§ Raw data

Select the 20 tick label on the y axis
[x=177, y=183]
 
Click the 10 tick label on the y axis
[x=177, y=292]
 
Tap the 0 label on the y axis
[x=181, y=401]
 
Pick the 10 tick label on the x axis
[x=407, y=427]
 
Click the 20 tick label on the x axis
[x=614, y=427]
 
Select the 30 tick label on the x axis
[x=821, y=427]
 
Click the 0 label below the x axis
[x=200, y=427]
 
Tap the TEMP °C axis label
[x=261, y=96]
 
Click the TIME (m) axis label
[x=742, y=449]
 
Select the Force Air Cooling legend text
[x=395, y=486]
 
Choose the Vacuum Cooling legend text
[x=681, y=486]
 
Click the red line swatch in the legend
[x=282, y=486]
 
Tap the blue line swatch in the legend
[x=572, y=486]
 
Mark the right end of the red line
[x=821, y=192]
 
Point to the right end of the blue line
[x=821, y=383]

§ Exercise prompt
Copy out all of the material above again, switching every occurrence of "legend" to "key". Leave everything else unchanged.

§ Exercise output
Select the 20 tick label on the y axis
[x=177, y=183]
 
Click the 10 tick label on the y axis
[x=177, y=292]
 
Tap the 0 label on the y axis
[x=181, y=401]
 
Pick the 10 tick label on the x axis
[x=407, y=427]
 
Click the 20 tick label on the x axis
[x=614, y=427]
 
Select the 30 tick label on the x axis
[x=821, y=427]
 
Click the 0 label below the x axis
[x=200, y=427]
 
Tap the TEMP °C axis label
[x=261, y=96]
 
Click the TIME (m) axis label
[x=742, y=449]
 
Select the Force Air Cooling key text
[x=395, y=486]
 
Choose the Vacuum Cooling key text
[x=681, y=486]
 
Click the red line swatch in the key
[x=282, y=486]
 
Tap the blue line swatch in the key
[x=572, y=486]
 
Mark the right end of the red line
[x=821, y=192]
 
Point to the right end of the blue line
[x=821, y=383]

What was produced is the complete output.